There are no errors on the dashboard. The lights are not flashing. There are no errors in the Nanocom. There are no leaks (at least I didn't notice anything with the brakes or the brake pressure pump).

For the test, I took out the black ABS relay. Of course, the errors appeared, but the brake worked normally for a long time (a dozen or so brakings), so I think the high-pressure tank is tight.

I don't have a RR repair shop far away, so I have to fix it myself. Looks like some kind of sensor? Any ideas where to start?

I would be very grateful for any advice!

As others have said, it could be a sensor. Check they're all banged in all the way on the hubs.

There are 2 switches in the brake switch unit. Might be worth checking as they should be mutually exclusive, that is one goes on as the other goes off and vice-versa. You reset the switch by popping it out, pulling the plunger out and then refitting it. It will adjust itself to the right length when you use the pedal.

If the brake fluid hasn't been flushed in a year or so then do a full flush as per RAVE.

Finally, wiring connectors can be problematic. I cannot recall if the ABS one is behind the A-post but that's a favourite place for connectors to corrrode.
 
Thank you all for your answers!

I did a test with nanocom wabco D - sensors voltage and wheel speed.
I drove long distances many times, very slowly (over 6 km/h disconnects them from communication). All the time "Wheel speed" were practically identical on all wheels (max differences 0.01- 0.02).
Sensor voltage was also almost identical. A bit higher on both front wheels.
A few times right after the test, as soon as I accelerated, I had a hard brake pedal, but not always. During the tests it was always suitably soft.

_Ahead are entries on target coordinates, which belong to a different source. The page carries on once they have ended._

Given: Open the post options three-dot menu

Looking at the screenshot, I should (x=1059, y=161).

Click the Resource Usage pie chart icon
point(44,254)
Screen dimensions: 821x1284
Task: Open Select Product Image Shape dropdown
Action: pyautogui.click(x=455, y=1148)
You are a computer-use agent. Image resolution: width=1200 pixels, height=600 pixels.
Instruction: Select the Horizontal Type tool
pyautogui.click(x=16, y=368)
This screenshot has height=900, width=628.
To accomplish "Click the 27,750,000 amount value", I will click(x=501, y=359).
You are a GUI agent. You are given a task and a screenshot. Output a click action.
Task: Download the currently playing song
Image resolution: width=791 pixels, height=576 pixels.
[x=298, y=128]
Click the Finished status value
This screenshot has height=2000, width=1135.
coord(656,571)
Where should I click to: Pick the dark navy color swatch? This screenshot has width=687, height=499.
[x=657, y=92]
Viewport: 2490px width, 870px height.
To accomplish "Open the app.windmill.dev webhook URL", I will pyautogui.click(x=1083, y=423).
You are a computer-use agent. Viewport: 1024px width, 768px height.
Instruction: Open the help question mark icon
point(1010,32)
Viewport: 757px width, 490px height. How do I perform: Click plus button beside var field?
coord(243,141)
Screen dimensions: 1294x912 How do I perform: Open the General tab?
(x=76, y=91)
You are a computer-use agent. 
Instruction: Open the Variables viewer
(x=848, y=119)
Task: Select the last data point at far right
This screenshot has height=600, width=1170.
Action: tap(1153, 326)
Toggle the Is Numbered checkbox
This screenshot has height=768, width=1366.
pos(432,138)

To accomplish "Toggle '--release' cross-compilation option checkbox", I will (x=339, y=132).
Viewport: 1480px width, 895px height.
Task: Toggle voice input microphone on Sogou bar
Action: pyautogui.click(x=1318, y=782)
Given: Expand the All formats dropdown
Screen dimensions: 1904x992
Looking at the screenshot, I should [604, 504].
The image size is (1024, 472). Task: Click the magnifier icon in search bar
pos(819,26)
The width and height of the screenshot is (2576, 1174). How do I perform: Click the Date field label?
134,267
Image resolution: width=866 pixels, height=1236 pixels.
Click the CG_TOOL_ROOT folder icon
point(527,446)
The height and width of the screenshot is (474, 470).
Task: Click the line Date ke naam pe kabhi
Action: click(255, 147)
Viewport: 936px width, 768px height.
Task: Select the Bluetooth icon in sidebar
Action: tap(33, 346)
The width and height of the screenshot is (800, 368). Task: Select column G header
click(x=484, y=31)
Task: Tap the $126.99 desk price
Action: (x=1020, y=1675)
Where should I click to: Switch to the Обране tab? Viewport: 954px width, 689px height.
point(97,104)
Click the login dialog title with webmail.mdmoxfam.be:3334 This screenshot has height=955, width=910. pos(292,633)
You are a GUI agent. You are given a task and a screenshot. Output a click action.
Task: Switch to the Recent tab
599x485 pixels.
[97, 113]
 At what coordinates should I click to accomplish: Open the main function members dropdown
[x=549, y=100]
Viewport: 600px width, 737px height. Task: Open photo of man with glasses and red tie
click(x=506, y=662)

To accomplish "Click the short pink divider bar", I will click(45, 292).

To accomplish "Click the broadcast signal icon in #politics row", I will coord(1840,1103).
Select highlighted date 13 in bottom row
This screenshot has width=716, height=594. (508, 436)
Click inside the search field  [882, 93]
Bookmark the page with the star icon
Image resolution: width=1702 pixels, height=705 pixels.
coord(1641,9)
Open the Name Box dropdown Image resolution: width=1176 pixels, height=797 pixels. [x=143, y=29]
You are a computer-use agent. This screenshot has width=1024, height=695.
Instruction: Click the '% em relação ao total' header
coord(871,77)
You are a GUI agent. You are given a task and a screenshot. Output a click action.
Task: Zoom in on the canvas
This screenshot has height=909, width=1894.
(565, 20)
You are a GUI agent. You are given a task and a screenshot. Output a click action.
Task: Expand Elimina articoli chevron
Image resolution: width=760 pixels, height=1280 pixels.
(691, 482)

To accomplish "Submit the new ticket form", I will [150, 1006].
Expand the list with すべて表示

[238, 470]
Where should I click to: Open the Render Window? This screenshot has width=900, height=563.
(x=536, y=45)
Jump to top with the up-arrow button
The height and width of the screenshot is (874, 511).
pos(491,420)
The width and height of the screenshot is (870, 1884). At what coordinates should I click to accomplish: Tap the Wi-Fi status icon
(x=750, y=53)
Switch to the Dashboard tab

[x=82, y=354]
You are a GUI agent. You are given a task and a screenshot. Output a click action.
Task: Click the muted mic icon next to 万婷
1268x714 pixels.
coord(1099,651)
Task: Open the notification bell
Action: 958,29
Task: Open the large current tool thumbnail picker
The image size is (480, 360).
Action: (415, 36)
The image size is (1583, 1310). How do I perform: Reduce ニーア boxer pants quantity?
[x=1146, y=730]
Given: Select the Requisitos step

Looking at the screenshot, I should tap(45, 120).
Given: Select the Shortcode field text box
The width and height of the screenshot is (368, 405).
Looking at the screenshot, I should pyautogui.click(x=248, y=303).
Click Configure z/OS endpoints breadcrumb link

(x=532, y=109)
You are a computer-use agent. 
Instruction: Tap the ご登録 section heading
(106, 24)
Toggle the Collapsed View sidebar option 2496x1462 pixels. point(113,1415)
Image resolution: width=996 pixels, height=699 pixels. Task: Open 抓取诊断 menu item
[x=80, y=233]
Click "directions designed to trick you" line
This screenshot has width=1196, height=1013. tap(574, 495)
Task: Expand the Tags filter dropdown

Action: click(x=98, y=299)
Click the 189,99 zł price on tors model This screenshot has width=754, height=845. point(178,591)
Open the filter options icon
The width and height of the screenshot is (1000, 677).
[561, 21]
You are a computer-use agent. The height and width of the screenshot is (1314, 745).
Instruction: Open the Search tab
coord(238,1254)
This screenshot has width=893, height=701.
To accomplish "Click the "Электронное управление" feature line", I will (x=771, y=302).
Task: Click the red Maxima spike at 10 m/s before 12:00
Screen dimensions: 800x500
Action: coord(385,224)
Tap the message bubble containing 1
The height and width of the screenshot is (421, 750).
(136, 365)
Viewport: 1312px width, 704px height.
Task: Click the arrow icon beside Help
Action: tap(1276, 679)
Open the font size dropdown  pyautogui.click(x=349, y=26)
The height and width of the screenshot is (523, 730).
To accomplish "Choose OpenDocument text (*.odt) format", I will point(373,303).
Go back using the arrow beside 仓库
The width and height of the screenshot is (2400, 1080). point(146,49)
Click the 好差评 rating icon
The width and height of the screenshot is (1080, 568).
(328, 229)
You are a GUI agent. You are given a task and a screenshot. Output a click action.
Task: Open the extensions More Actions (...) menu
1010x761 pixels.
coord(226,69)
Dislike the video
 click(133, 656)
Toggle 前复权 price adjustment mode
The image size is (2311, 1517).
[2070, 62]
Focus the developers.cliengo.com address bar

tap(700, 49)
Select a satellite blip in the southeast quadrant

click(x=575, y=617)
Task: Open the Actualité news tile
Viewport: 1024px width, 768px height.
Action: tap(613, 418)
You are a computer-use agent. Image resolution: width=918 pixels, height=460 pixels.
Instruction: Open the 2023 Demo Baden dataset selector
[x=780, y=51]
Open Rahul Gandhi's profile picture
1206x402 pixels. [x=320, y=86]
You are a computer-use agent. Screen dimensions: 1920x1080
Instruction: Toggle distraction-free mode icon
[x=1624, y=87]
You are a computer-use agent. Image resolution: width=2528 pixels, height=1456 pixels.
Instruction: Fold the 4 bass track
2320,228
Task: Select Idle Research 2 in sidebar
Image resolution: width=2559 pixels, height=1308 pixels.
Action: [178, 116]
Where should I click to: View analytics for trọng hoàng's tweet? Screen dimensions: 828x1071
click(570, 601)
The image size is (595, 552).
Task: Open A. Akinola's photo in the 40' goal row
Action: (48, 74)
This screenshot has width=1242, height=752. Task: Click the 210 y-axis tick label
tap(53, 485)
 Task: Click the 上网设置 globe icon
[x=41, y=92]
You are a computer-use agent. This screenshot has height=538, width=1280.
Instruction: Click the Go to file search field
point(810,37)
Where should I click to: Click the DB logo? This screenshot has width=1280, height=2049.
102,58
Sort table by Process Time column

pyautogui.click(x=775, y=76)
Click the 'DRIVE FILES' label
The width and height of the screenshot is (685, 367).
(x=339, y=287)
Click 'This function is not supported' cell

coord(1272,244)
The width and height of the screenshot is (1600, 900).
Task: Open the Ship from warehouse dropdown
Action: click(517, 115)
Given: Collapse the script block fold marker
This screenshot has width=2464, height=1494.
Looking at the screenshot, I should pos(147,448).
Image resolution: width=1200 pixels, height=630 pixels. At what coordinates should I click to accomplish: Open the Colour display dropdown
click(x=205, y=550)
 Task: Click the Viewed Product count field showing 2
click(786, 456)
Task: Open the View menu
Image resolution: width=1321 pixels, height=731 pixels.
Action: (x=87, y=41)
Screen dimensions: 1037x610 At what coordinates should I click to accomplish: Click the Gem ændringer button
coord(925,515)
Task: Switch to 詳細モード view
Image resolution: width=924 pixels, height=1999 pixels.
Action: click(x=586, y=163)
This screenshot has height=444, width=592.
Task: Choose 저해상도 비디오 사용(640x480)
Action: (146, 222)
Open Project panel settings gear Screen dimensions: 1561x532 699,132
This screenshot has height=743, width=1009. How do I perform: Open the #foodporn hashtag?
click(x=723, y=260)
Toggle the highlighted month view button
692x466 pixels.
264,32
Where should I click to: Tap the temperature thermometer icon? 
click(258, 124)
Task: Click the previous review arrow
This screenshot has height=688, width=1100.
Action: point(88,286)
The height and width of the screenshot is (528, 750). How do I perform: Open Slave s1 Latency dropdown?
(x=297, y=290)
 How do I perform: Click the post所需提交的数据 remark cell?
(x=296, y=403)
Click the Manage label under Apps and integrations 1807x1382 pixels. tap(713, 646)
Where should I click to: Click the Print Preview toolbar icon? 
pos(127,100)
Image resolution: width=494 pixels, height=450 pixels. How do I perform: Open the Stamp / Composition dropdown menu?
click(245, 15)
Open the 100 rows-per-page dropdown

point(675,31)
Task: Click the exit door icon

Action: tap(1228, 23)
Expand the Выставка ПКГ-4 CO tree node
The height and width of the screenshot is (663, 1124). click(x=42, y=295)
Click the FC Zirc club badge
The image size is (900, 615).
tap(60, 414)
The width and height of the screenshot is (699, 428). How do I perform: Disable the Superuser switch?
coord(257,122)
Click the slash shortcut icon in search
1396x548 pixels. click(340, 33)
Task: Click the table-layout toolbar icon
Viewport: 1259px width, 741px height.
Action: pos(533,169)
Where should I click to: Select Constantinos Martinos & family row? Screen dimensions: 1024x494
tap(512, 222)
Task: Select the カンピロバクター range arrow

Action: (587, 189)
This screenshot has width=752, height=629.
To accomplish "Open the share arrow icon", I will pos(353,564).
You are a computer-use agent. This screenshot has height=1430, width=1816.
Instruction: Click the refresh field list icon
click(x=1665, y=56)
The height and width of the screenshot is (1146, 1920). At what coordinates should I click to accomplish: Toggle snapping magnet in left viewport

Does this mean that the sensors and reluctor ring are rather efficient?
What should/can I check next?
 
As Mark said above, count the brake pedal presses before the pump cuts in.

1) Open bonnet, start the car, and listen for the pump.
2) Wait until the pump stops & dash lights go out.
3) Press brake pedal several times until the pump cust in again.

It should take 4-5 presses before the pump runs. Three presses means accumulator is getting low. 1-2 presses means it needs replacing.
 
As Mark said above, count the brake pedal presses before the pump cuts in.

1) Open bonnet, start the car, and listen for the pump.
2) Wait until the pump stops & dash lights go out.
3) Press brake pedal several times until the pump cust in again.

It should take 4-5 presses before the pump runs. Three presses means accumulator is getting low. 1-2 presses means it needs replacing.
Should it be cold or after a long ride?

Press and hold or just click the pedal?
 
Thank you all!

I did 20 tests or more ;).

The pump turned on every time (maximum the second time) I press. So now we know it's the pump's fault.

Should the pump and the sphere be replaced (regenerated) together or can I do it separately? Does it make sense or not?
 
Thank you all!

I did 20 tests or more ;).

The pump turned on every time (maximum the second time) I press. So now we know it's the pump's fault.

Should the pump and the sphere be replaced (regenerated) together or can I do it separately? Does it make sense or not?

Probably just the accumulator (sphere). Try that first. Pumps tend to be very reliable. The pressure switch would be the next port of call.

Sphere first. I think Mark found some cheaper OEM ones somewhere.
 
Thank you all!

I did 20 tests or more ;).

The pump turned on every time (maximum the second time) I press. So now we know it's the pump's fault.

Should the pump and the sphere be replaced (regenerated) together or can I do it separately? Does it make sense or not?
Not the pump, just replace the sphere. 30 presses of the brake pedal before you try to remove it then it should unscrew fairly easily. No bleeding of the brakes needed but if the fluid has not been changed it would be a good idea to do a change.